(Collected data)
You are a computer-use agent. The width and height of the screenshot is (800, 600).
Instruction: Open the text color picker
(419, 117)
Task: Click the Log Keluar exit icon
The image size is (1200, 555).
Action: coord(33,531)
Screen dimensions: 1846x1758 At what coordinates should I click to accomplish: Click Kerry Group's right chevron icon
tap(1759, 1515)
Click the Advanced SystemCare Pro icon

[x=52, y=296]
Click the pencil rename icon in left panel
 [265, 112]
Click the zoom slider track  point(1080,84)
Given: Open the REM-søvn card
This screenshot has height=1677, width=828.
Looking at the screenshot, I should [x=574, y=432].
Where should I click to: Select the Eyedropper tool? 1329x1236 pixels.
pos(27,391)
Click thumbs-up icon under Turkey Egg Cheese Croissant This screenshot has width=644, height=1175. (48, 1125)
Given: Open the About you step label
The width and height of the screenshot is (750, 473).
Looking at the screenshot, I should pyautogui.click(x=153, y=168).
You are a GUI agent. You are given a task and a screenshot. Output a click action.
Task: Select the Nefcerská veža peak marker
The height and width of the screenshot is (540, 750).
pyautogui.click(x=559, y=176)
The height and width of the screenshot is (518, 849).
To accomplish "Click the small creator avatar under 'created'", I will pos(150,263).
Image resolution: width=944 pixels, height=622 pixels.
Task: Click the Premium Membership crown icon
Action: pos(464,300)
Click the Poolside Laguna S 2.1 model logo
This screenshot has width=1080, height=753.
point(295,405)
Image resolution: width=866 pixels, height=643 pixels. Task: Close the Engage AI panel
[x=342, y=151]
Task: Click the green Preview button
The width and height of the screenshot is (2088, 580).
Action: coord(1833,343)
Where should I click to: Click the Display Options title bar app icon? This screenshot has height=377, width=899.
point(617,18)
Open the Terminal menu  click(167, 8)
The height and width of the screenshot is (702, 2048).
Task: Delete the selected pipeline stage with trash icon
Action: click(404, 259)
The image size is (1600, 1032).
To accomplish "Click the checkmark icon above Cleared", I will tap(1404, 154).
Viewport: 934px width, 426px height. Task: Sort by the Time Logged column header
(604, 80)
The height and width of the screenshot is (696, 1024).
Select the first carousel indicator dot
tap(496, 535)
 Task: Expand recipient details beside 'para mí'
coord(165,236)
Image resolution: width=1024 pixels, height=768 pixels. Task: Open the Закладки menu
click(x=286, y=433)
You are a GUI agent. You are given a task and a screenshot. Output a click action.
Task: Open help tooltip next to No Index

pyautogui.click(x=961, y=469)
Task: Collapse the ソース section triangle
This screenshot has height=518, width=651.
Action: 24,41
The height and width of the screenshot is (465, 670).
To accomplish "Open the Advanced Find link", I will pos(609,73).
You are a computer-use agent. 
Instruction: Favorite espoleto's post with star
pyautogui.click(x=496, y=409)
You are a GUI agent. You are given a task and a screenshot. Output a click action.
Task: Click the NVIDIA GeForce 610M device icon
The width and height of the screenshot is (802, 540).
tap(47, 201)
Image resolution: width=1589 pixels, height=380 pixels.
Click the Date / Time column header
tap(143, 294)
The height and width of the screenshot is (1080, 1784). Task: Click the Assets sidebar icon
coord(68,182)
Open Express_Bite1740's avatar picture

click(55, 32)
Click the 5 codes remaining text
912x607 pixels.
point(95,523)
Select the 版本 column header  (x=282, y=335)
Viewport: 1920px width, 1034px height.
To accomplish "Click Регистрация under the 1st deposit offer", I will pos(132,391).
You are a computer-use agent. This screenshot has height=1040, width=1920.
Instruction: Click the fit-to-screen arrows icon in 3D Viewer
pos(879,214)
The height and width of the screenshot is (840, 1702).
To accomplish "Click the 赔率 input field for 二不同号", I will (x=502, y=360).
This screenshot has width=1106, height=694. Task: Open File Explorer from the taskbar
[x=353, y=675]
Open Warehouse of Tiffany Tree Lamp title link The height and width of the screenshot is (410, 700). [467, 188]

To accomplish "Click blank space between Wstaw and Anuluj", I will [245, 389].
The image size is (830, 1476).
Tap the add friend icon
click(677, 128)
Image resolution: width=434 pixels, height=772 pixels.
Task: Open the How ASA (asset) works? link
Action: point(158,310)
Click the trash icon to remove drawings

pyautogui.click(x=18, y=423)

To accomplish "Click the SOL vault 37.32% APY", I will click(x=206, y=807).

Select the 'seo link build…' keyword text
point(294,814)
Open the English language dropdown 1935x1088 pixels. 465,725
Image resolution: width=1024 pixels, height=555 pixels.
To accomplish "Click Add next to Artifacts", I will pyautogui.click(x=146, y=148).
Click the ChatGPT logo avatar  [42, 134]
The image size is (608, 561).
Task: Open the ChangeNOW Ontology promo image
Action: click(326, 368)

● **Instructions to follow**: Restate all entries above verbatim.

● **Answer space**:
You are a computer-use agent. The width and height of the screenshot is (800, 600).
Instruction: Open the text color picker
(419, 117)
Task: Click the Log Keluar exit icon
The image size is (1200, 555).
Action: coord(33,531)
Screen dimensions: 1846x1758 At what coordinates should I click to accomplish: Click Kerry Group's right chevron icon
tap(1759, 1515)
Click the Advanced SystemCare Pro icon

[x=52, y=296]
Click the pencil rename icon in left panel
 [265, 112]
Click the zoom slider track  point(1080,84)
Given: Open the REM-søvn card
This screenshot has height=1677, width=828.
Looking at the screenshot, I should [x=574, y=432].
Where should I click to: Select the Eyedropper tool? 1329x1236 pixels.
pos(27,391)
Click thumbs-up icon under Turkey Egg Cheese Croissant This screenshot has width=644, height=1175. (48, 1125)
Given: Open the About you step label
The width and height of the screenshot is (750, 473).
Looking at the screenshot, I should pyautogui.click(x=153, y=168).
You are a GUI agent. You are given a task and a screenshot. Output a click action.
Task: Select the Nefcerská veža peak marker
The height and width of the screenshot is (540, 750).
pyautogui.click(x=559, y=176)
The height and width of the screenshot is (518, 849).
To accomplish "Click the small creator avatar under 'created'", I will pos(150,263).
Image resolution: width=944 pixels, height=622 pixels.
Task: Click the Premium Membership crown icon
Action: pos(464,300)
Click the Poolside Laguna S 2.1 model logo
This screenshot has width=1080, height=753.
point(295,405)
Image resolution: width=866 pixels, height=643 pixels. Task: Close the Engage AI panel
[x=342, y=151]
Task: Click the green Preview button
The width and height of the screenshot is (2088, 580).
Action: coord(1833,343)
Where should I click to: Click the Display Options title bar app icon? This screenshot has height=377, width=899.
point(617,18)
Open the Terminal menu  click(167, 8)
The height and width of the screenshot is (702, 2048).
Task: Delete the selected pipeline stage with trash icon
Action: click(404, 259)
The image size is (1600, 1032).
To accomplish "Click the checkmark icon above Cleared", I will tap(1404, 154).
Viewport: 934px width, 426px height. Task: Sort by the Time Logged column header
(604, 80)
The height and width of the screenshot is (696, 1024).
Select the first carousel indicator dot
tap(496, 535)
 Task: Expand recipient details beside 'para mí'
coord(165,236)
Image resolution: width=1024 pixels, height=768 pixels. Task: Open the Закладки menu
click(x=286, y=433)
You are a GUI agent. You are given a task and a screenshot. Output a click action.
Task: Open help tooltip next to No Index

pyautogui.click(x=961, y=469)
Task: Collapse the ソース section triangle
This screenshot has height=518, width=651.
Action: 24,41
The height and width of the screenshot is (465, 670).
To accomplish "Open the Advanced Find link", I will pos(609,73).
You are a computer-use agent. 
Instruction: Favorite espoleto's post with star
pyautogui.click(x=496, y=409)
You are a GUI agent. You are given a task and a screenshot. Output a click action.
Task: Click the NVIDIA GeForce 610M device icon
The width and height of the screenshot is (802, 540).
tap(47, 201)
Image resolution: width=1589 pixels, height=380 pixels.
Click the Date / Time column header
tap(143, 294)
The height and width of the screenshot is (1080, 1784). Task: Click the Assets sidebar icon
coord(68,182)
Open Express_Bite1740's avatar picture

click(55, 32)
Click the 5 codes remaining text
912x607 pixels.
point(95,523)
Select the 版本 column header  (x=282, y=335)
Viewport: 1920px width, 1034px height.
To accomplish "Click Регистрация under the 1st deposit offer", I will pos(132,391).
You are a computer-use agent. This screenshot has height=1040, width=1920.
Instruction: Click the fit-to-screen arrows icon in 3D Viewer
pos(879,214)
The height and width of the screenshot is (840, 1702).
To accomplish "Click the 赔率 input field for 二不同号", I will (x=502, y=360).
This screenshot has width=1106, height=694. Task: Open File Explorer from the taskbar
[x=353, y=675]
Open Warehouse of Tiffany Tree Lamp title link The height and width of the screenshot is (410, 700). [467, 188]

To accomplish "Click blank space between Wstaw and Anuluj", I will [245, 389].
The image size is (830, 1476).
Tap the add friend icon
click(677, 128)
Image resolution: width=434 pixels, height=772 pixels.
Task: Open the How ASA (asset) works? link
Action: point(158,310)
Click the trash icon to remove drawings

pyautogui.click(x=18, y=423)

To accomplish "Click the SOL vault 37.32% APY", I will click(x=206, y=807).

Select the 'seo link build…' keyword text
point(294,814)
Open the English language dropdown 1935x1088 pixels. 465,725
Image resolution: width=1024 pixels, height=555 pixels.
To accomplish "Click Add next to Artifacts", I will pyautogui.click(x=146, y=148).
Click the ChatGPT logo avatar  [42, 134]
The image size is (608, 561).
Task: Open the ChangeNOW Ontology promo image
Action: click(326, 368)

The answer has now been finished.